Vive la joie ! Vive l’amour…Telle est la conclusion de cette Fiancée vendue au titre trompeur. Bien que située dans un univers beaucoup plus léger, on a rapproché son climat féerique tendre et joyeux de celui de La Flûte enchantée.
À l’époque où Smetana entreprend à Prague ses études musicales, en dépit de la germanisation d’une société engloutie dans l’Empire Austro Hongrois, il subsiste une musique bohémienne et des mœurs paysannes. C’est donc sur elles que s’appuiera le compositeur pour réveiller le sentiment national. L’industrialisation favorisant un combat pour retrouver une identité culturelle et linguistique, lui fera gagner dès ses premiers opéras le titre de père de la musique tchèque.
À l’origine, La Fiancée vendue comprenait des dialogues parlés, mais c’est la version actuelle, avec récitatifs, qui apportera à Smetana sa réputation internationale. Cet opéra bouffe où folklore populaire et truculence alternent avec la peinture de sentiments délicats et les rythmes de danses trépidantes, repose sur une intrigue conventionnelle, mais cocasse. Amour contrarié, appât du gain, identité cachée, ruses entrecroisées, en sont les ressorts maintes fois éprouvés.
La pulsation échevelée de l’ouverture, son rythme répétitif peu mélodique nous plonge d’emblée dans un univers inconnu, mais rendu ici rassurant par le dispositif scénique aux couleurs vives et harmonieuses voulu par Gilbert Deflo et William Orlandi. Évoquant les années 1920, le décor de fête foraine traité dans le style illustratif léché et simplifié des livres pour enfants est subtilement éclairé tout au long de la représentation jusqu’à un effet de nuit fort réussi. Les costumes caractérisés de tous les personnages, le choix des accessoires, comme les voitures et les ballons gonflés au gaz, de même que l’ours et son montreur, font penser à des jouets en grandeur nature.
Musicalement, on est aussi à la fête. Furiants (une danse populaire tchèque), polkas, chœurs festifs, ravissants duos, quatuors et même sextuors vocaux se succèdent pour un plaisir auditif renouvelé. Surtout au troisième acte où le rythme étourdissant de l’action ne subit plus aucun ralentissement susceptible de laisser place à l’ennui. Éxécutée par des danseurs aux allures de Julots et des danseuses de tous gabarits, la chorégraphie acrobatique anime avec bonheur les changements de tableaux.

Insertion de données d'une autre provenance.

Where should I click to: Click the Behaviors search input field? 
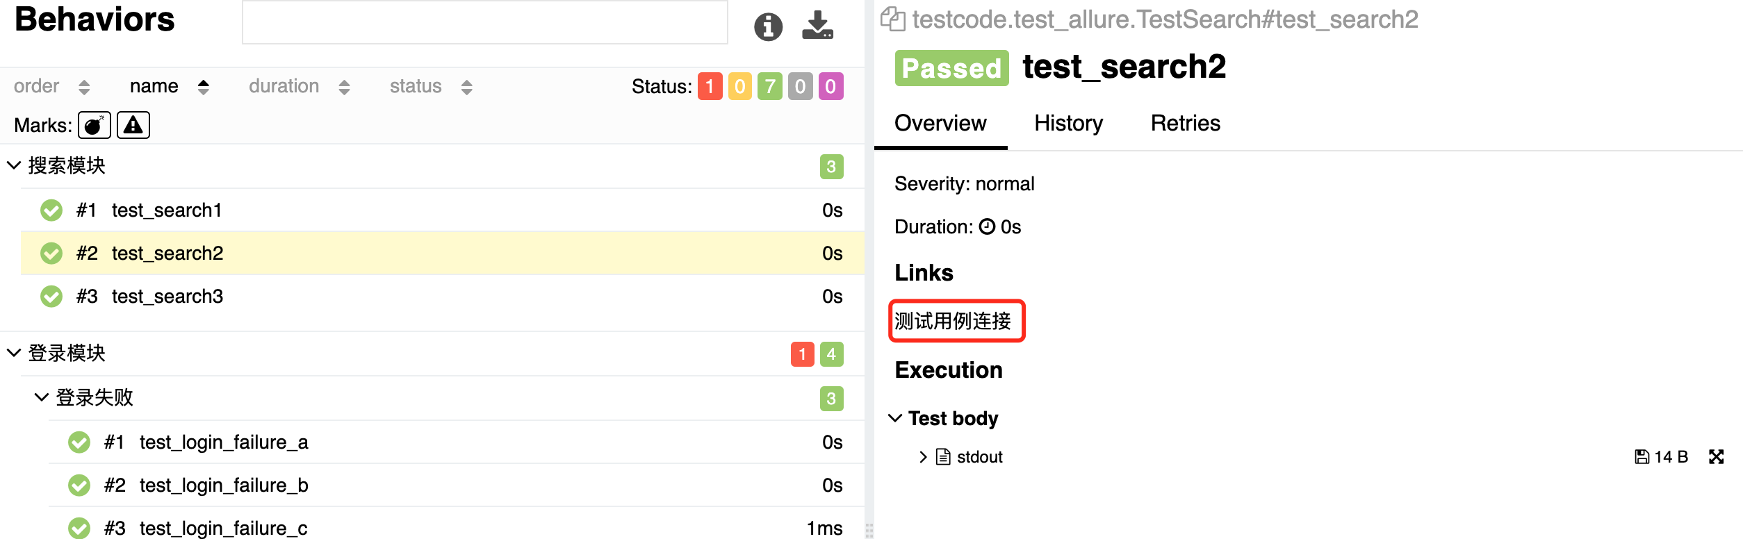point(484,23)
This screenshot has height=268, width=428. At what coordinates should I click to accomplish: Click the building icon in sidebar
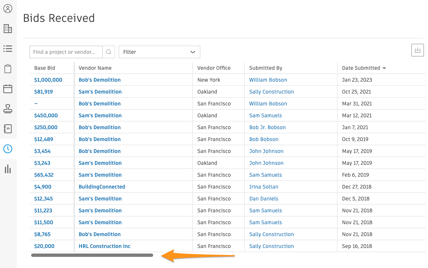(8, 29)
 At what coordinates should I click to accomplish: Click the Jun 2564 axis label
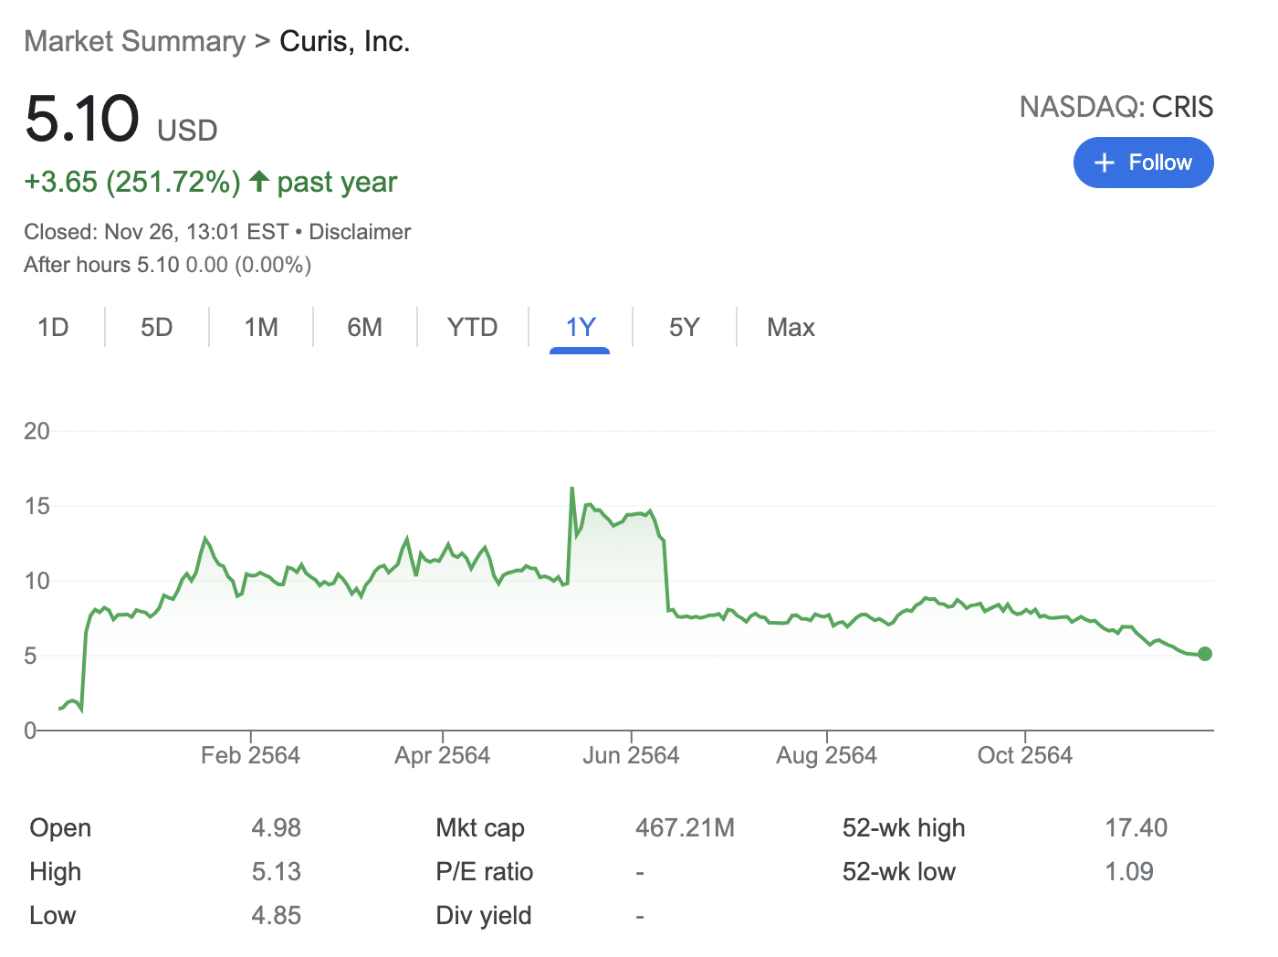tap(631, 755)
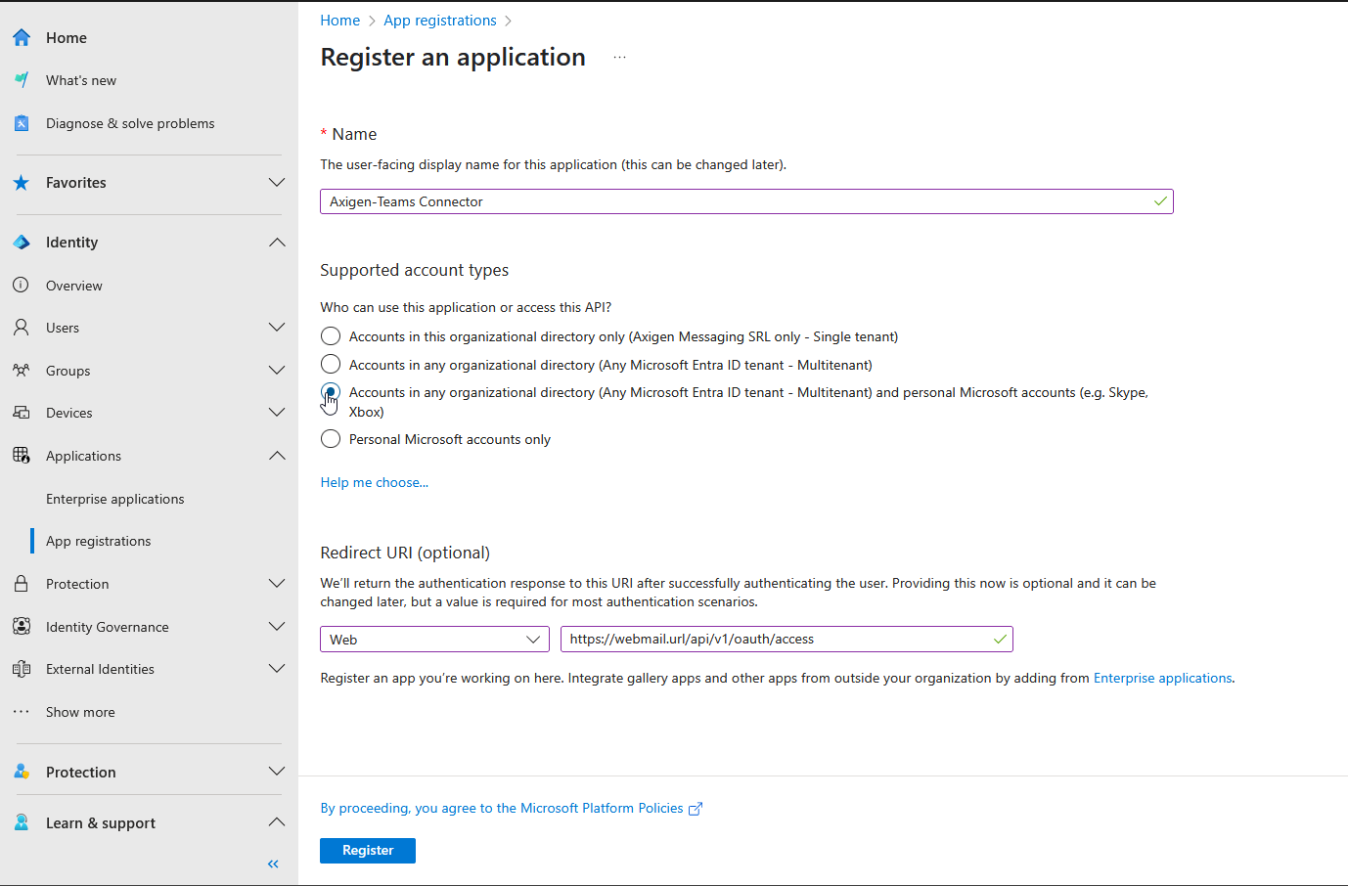Click the Groups icon in sidebar
Viewport: 1348px width, 886px height.
coord(22,371)
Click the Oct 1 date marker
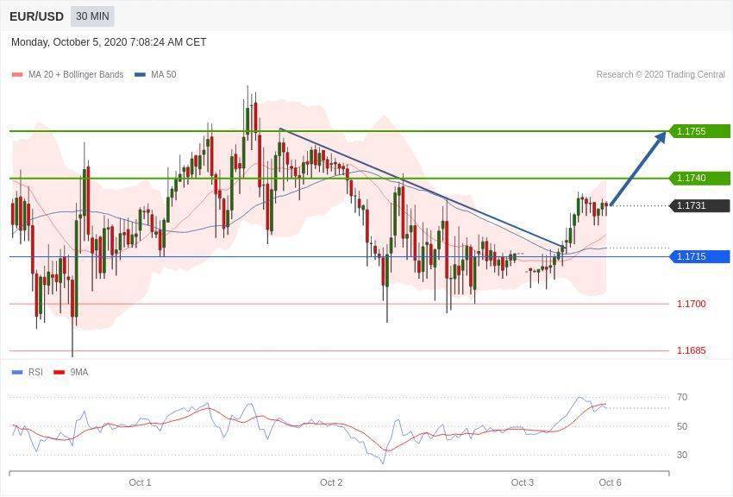Screen dimensions: 733x497 click(140, 482)
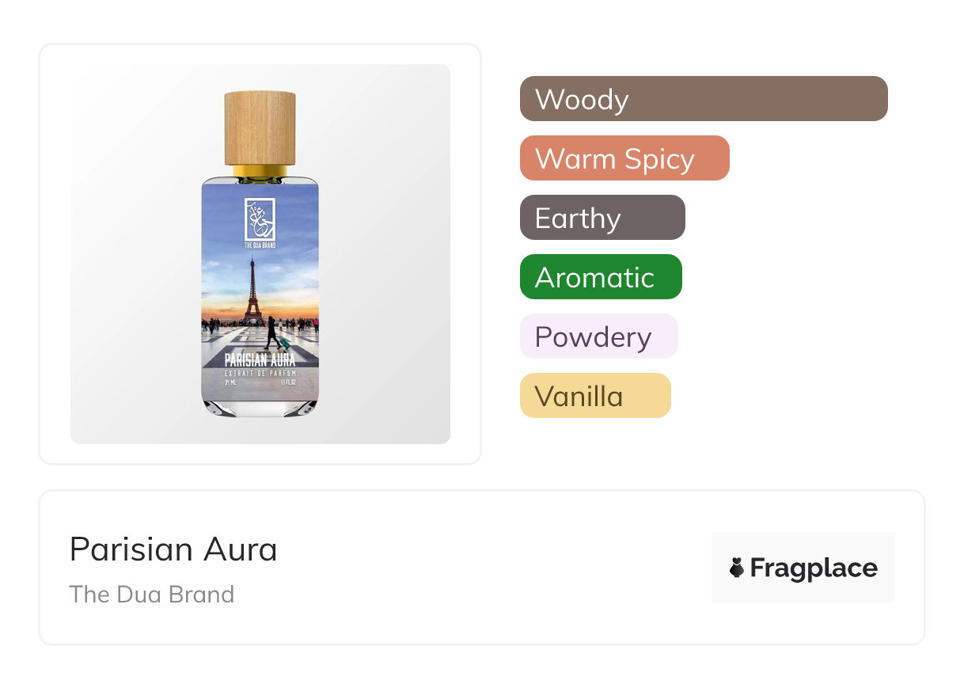Click the yellow Vanilla accord bar
The height and width of the screenshot is (684, 964).
(x=594, y=396)
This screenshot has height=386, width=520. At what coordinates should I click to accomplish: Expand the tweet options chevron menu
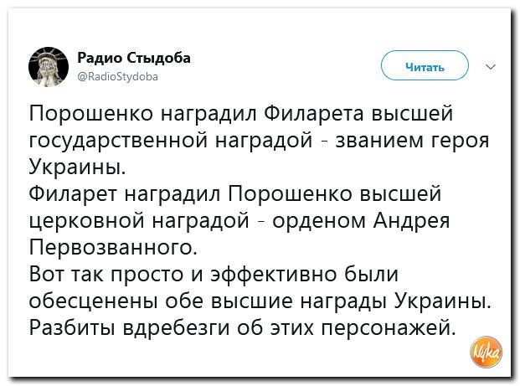491,67
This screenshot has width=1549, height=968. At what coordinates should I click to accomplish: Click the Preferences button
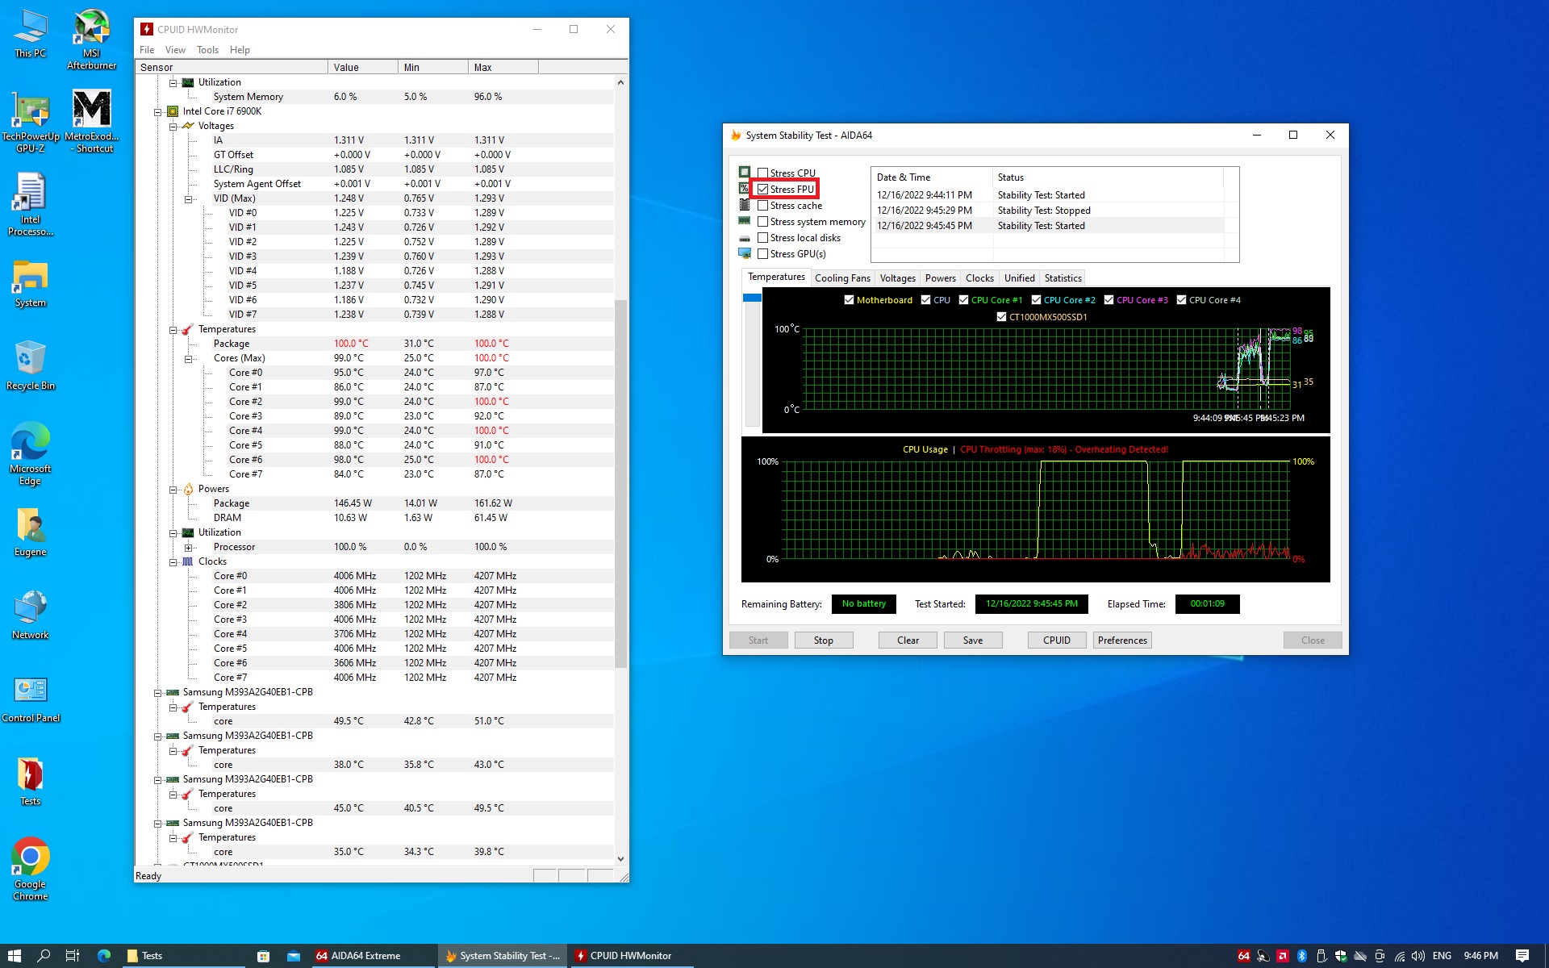[1121, 640]
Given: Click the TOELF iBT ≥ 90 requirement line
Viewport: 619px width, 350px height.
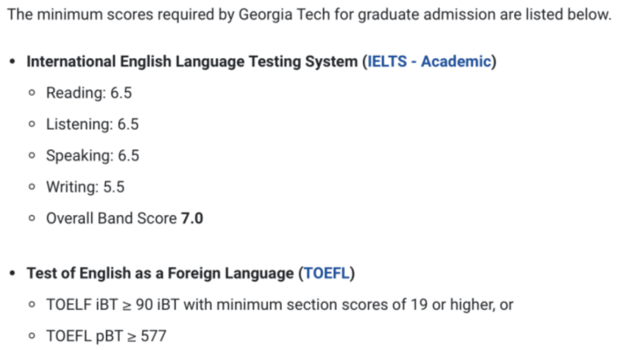Looking at the screenshot, I should tap(280, 305).
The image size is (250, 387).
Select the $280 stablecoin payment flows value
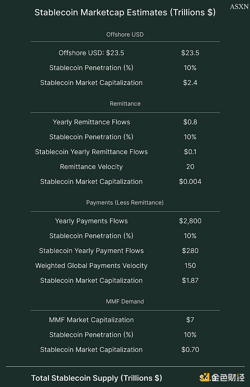click(190, 251)
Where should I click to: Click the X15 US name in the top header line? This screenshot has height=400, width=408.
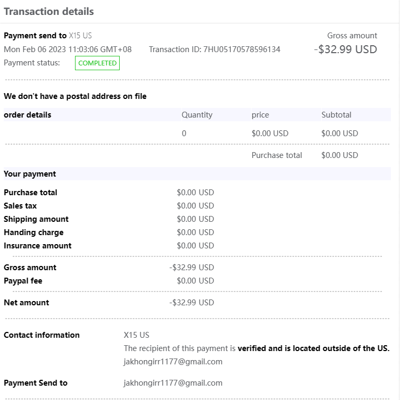(x=80, y=36)
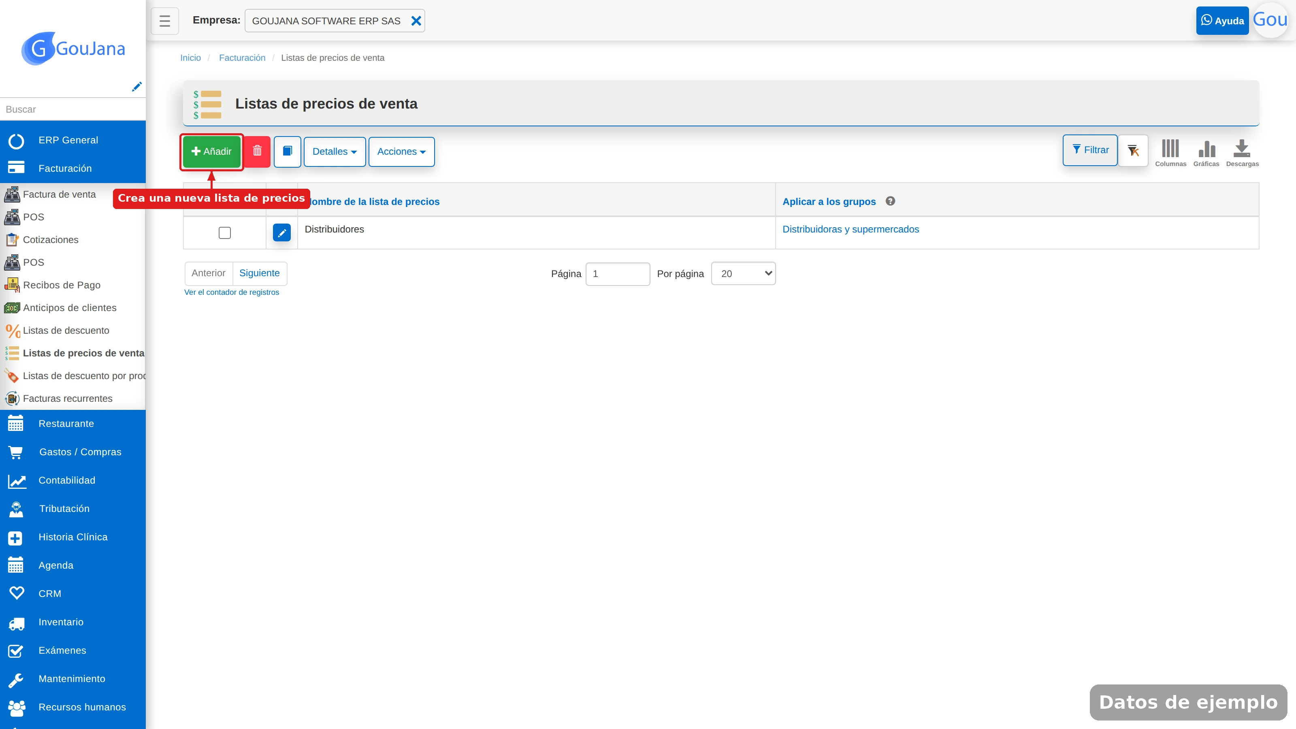The image size is (1296, 729).
Task: Click the blue copy record icon button
Action: click(x=287, y=151)
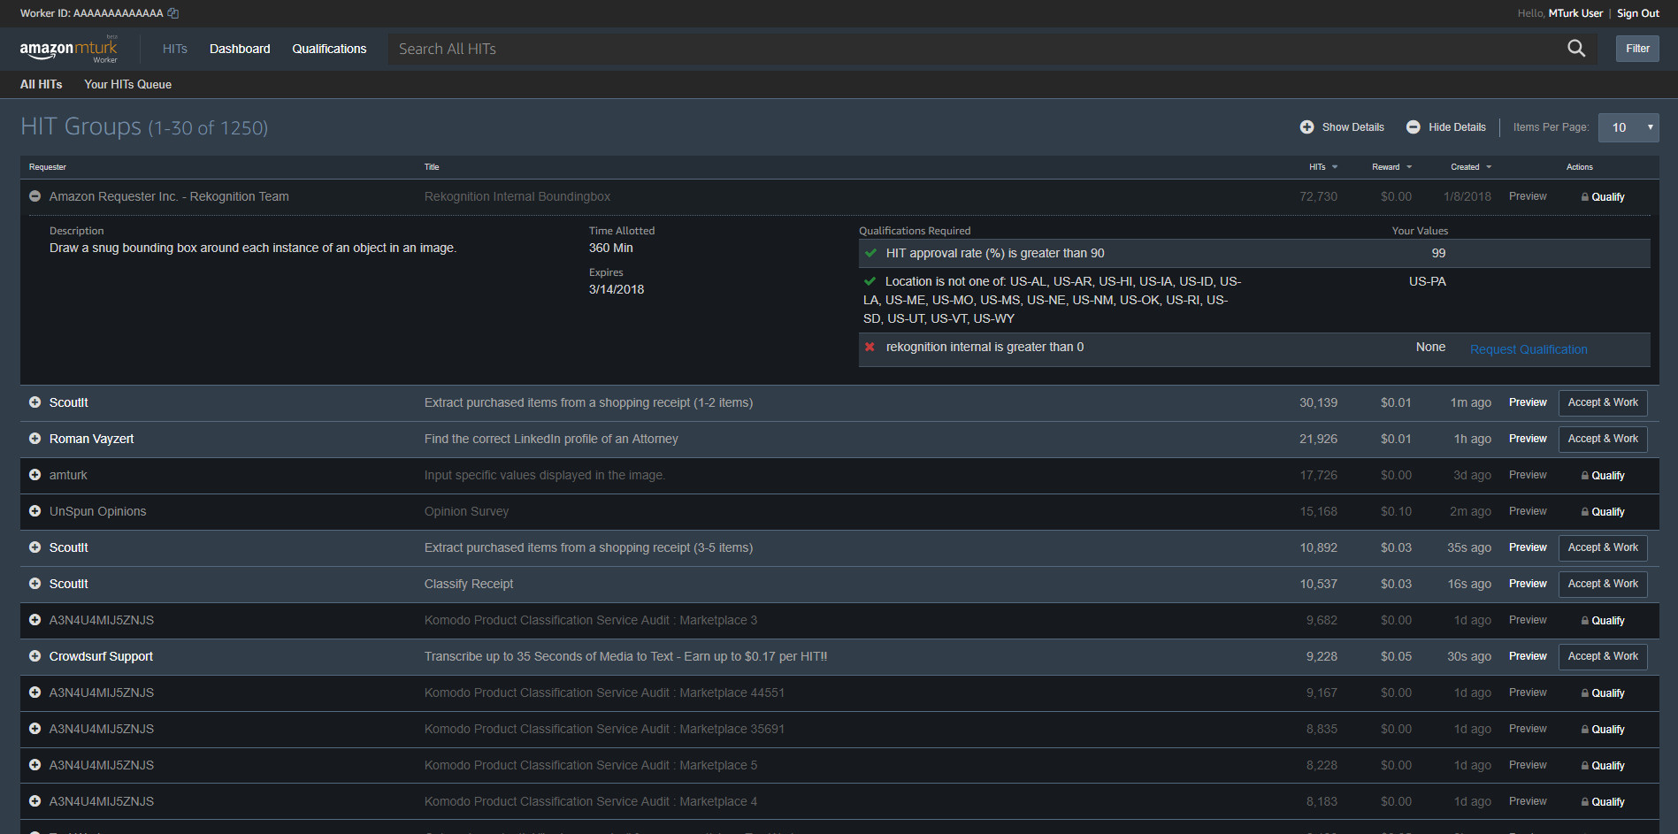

Mené tambour battant par le jeune chef allemand Constantin Trinks, l’orchestre tonitruant comme le veut la partition manque quelque peu de lyrisme et semble parfois oublier de veiller à ne pas couvrir les voix qui heureusement ont l’occasion de se rattraper dans les passages a capella.
En Mařenka, la soprano Inva Mula ne semble pas trouver ici un rôle porteur. Si les moyens restent petits, son air « Ah quel chagrin » et son dernier duo avec son amoureux ne manquent pas de charme. Avec son beau phrasé et son timbre solaire, le ténor mozartien Piotr Beczala séduit et touche, particulièrement dans l’air du deuxième acte « Quand tu verras ».
À l’applaudimètre, c’est indiscutablement l’allemand Andreas Conrad qui remporte la palme. Il compose avec finesse et talent son personnage un peu demeuré de bègue naïf et sentimental. Son chant articulé et bien projeté fait valoir une voix bien assise et un timbre agréable.
Surtout durant la première partie, Jean-Philippe Lafont dont on connaît les talents d’acteur, peine beaucoup vocalement dans un rôle dramatiquement essentiel et il en résulte un certain manque de verve qui fait languir l’action. Tous les autres interprètes sont très satisfaisants. Le baryton basse Oleg Bry Jak dans Krušina et le ténor Heinz Zednik dans le Maître de manège sortent du lot.
Un spectacle joyeux et optimiste à recommander pour égayer cette fin d’année.